Oh, yeah. Don't do that thing with your armpit. They hate that.

(DOORBELL RINGS)

Oh, okay, thanks, because I had that planned during soup.

Uh-huh.

(CLEARS THROAT)

Ah, Joey... Hey, Sarah!

And Gracie.



What an unexpected surprise.

Look, I'm us afraid we're gonna have to reschedule our date.

I just got a last minute call from my boss.

He wants me at a very important meeting tomorrow.

Well, can't you tell him that we...

Now I have to do some research at the law library.

I've got a ton of work and I've got one night to do it.

(BABY CRIES) Oh, shh. Oh, honey.

Mommy just needs one quiet night, okay?

(CRYING CONTINUES)

I take that as a "no".

What are you gonna do? You gonna drop her off at the babysitters?

No, all the sitters I trust are unavailable.

I'm taking her with me.

No, you're not.

No, you're not, because I am being sensitive

to your sensitive needs.

And I am not gonna be stood up by two girls in one night.

So if you go...

Gracie's staying.

Huh? Huh?

Pretty sensitive, huh, Mikie?

Yes, but, see, there's a sensitive ceiling

that I want to tell you about, Joe.

Oh, no. Oh, no.

You'd really do this for me, Joey?

Gosh, I can actually concentrate on my work

without worrying about Gracie with some sitter I don't know.

Thanks, Joey.

I'm glad to do it.

Oh, and thank you, too, Michael.

I know this is inconvenient, but you're saving my life.

Oh, hey, no. Nah!

Mwah! (CHUCKLES)

I'll go get her diaper bag from the cab.

Okay.

Yes?

You. All you. No me. You.

You bought the puppy, you walk the puppy.

You take care of that puppy and you clean up and you feed that puppy.

I will be working in my pathetic little work area.

I will not know that there is a baby in this house.

Yeah, yeah, yeah. Right, right, right. All right. Listen,

I'm gonna go help her get the stuff out of the cab.

Hold this.

I don't...

(BABY GURGLING)

(THEME SONG PLAYING)

♪♪ You can count on me

♪♪ No matter what you do

♪♪ You can count on me

♪♪ No matter where you go

♪♪ I'm standing by your side

♪♪ I'll be right behind

♪♪ No one loves you more than I do

♪♪ Put your hand in mine

♪♪ I can see a part of me in you

♪♪ A little something special that comes shining through

♪♪ I hear it in your laughter

♪♪ And I feel it when you cry

♪♪ I will be right there for you

♪♪ Until the day I die

♪♪ You can count on me

♪♪ No matter what you do

♪♪ You can count on me

♪♪ No matter where you go

♪♪ You can count on me ♪♪

(BABY WAILING)

Please, please, please, baby, don't cry.

Don't cry.

Please, baby, don't cry.

Don't... Don't... Don't...

Don't do that.
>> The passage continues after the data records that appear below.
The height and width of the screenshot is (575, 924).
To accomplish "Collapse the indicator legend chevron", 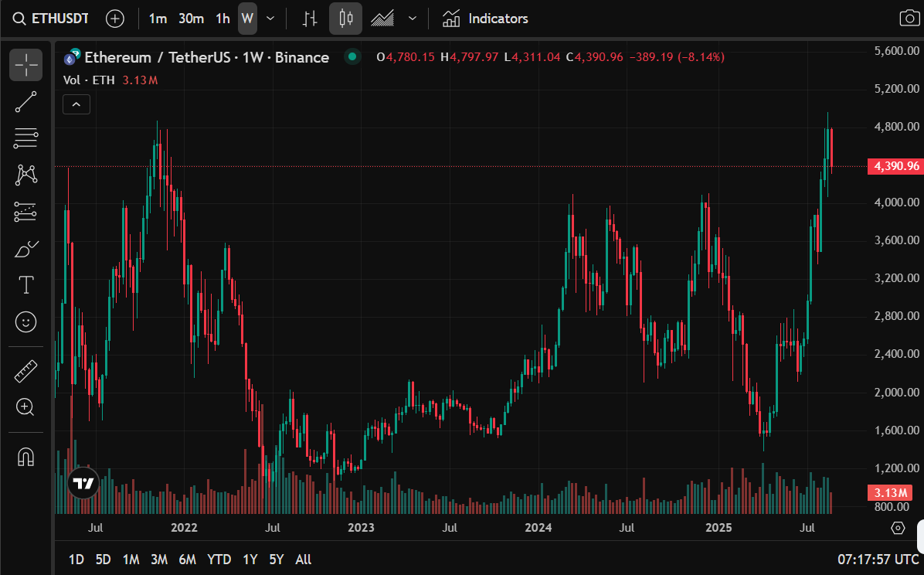I will point(76,104).
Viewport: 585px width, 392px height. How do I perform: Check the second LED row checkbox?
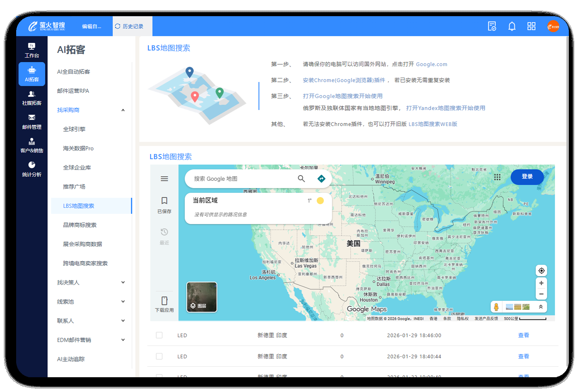tap(159, 356)
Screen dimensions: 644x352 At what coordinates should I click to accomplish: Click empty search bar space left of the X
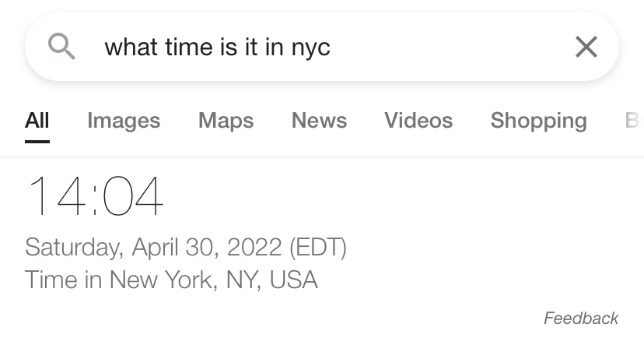tap(467, 47)
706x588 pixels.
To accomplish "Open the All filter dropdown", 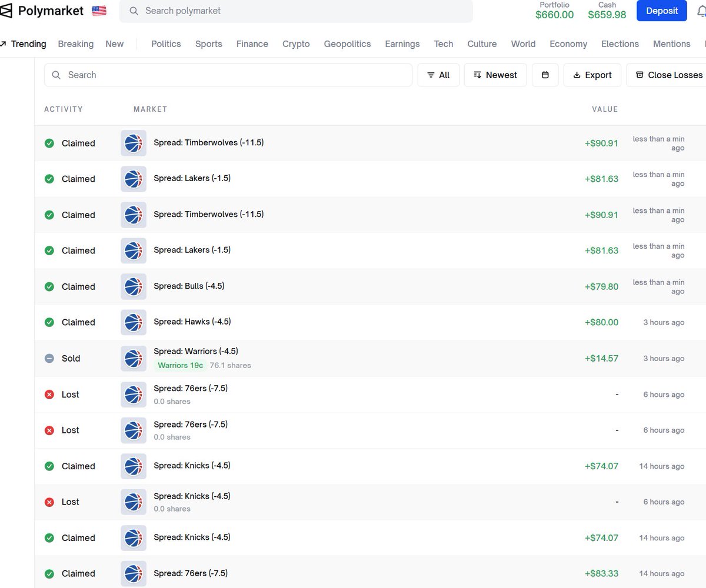I will click(x=438, y=75).
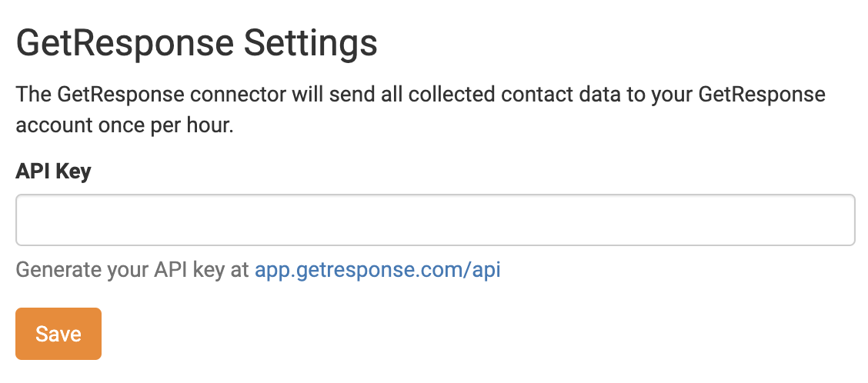Screen dimensions: 868x383
Task: Click the orange Save button
Action: click(58, 334)
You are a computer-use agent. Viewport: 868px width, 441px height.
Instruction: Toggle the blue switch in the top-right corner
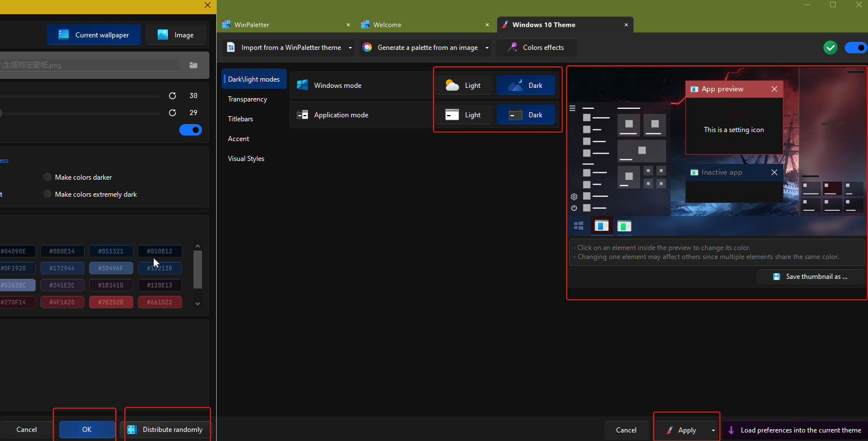click(x=856, y=48)
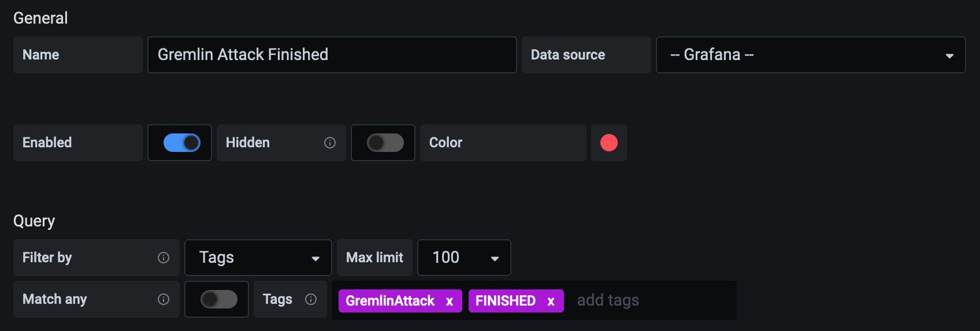Remove the GremlinAttack tag
The image size is (980, 331).
click(450, 301)
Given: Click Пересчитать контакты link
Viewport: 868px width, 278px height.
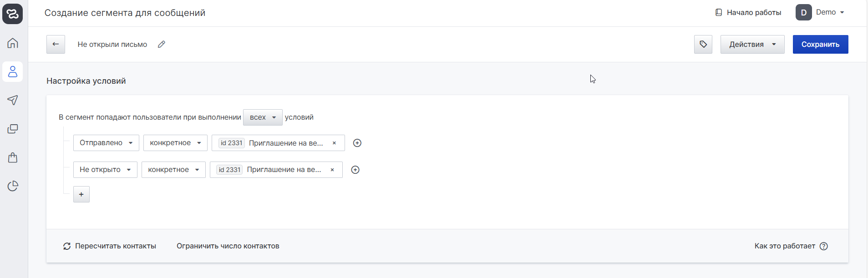Looking at the screenshot, I should coord(109,246).
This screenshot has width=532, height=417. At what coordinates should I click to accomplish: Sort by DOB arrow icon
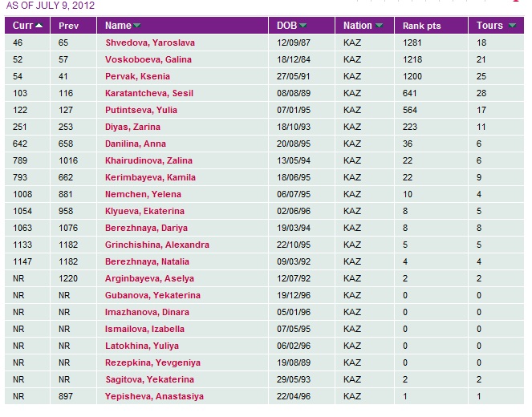click(x=303, y=26)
Don't cry.

(CRYING CONTINUES) JOEY: Shh.

I still hear her!

I'll give you ten dollars if you don't cry, okay?

All right, I'll give you 500 bucks.

JOEY: All right, all right, all right, all right.

Okay, two weeks in Aruba.

And the silver place setting for 12 from the Spiegel catalog!
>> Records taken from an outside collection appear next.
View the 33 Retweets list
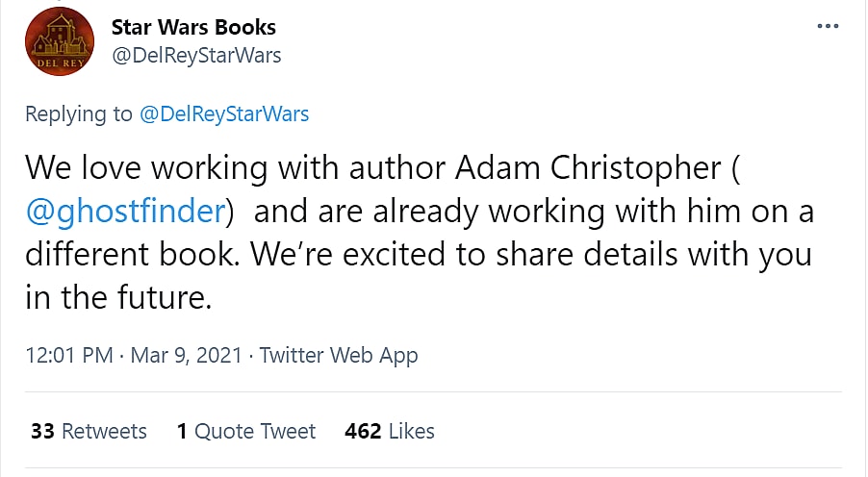Viewport: 868px width, 477px height. [x=89, y=431]
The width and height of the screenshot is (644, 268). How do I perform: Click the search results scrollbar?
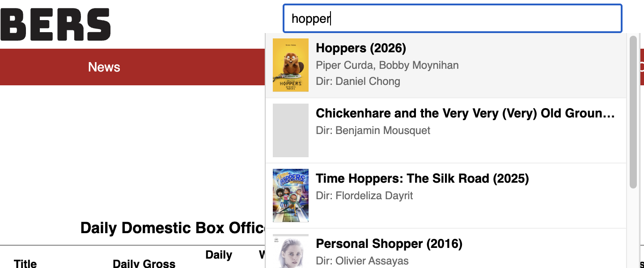click(633, 112)
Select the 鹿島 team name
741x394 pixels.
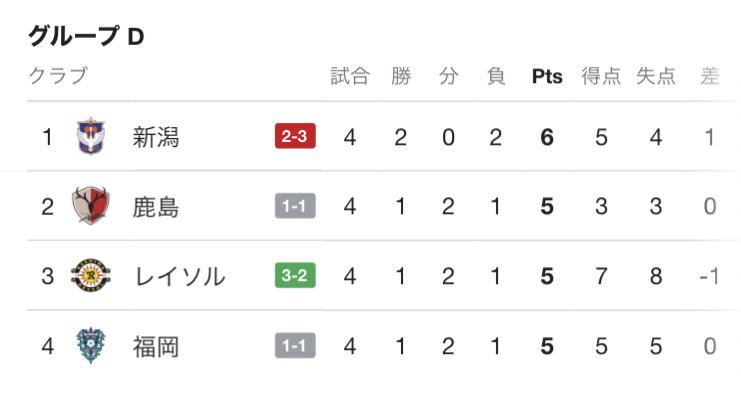click(156, 207)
That's Spiegel - Chicago 60609.

This kid wants a car!

She wants a pacifier, Joe, if only I could find it.

(BABY WAILS) JOEY: Yeah, Shh. Shh. Shh.

It's okay, it's okay.

Hey, hey. (CRYING STOPS)

Gee, how resourceful on my part!

What a brilliant breakthrough in child rearing!
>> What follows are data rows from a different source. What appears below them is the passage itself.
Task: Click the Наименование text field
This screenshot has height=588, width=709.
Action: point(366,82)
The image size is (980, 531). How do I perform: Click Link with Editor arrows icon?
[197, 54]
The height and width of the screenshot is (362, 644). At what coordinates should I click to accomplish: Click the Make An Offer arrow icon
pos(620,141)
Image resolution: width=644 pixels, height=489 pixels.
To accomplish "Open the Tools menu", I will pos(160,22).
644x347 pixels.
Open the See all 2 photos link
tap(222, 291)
Can't find a pacifier, find something else to stick in the baby's mouth.

All right. Well...

Well, I'll find some food. Come on, come on.

No. You know, could you find a pacifier?

Maybe we should heat it up first.

No. Would you find the pacifier, please?

What is your problem? Find the...

My problem... The baby's teething!

Ow! (BABY CRYING)

Shh. You, come on. See, you're scaring the baby now.

The baby's a piranha. Look at that!

It's okay, sweetheart. He didn't mean that.

(BABY SNEEZES) Oh! Ha!

Isn't that nice?

Hey, you know, this is your idea, okay?

You're the one who said to be sensitive, right?

I didn't say to say, "I'll take the kid."

"I'll take the kid" is beyond sensitive, Joe.

You see, here's how it works.

Sensitive, complete wuss,

"I'll take the kid."

Besides, I got a nose about these things.

I got a nose. And my nose tells me you're in over your head, pal,

and my nose tells me I'm never gonna get done with my report.

You know what else my nose tells me?

What? This kid ain't crying 'cause she's hungry.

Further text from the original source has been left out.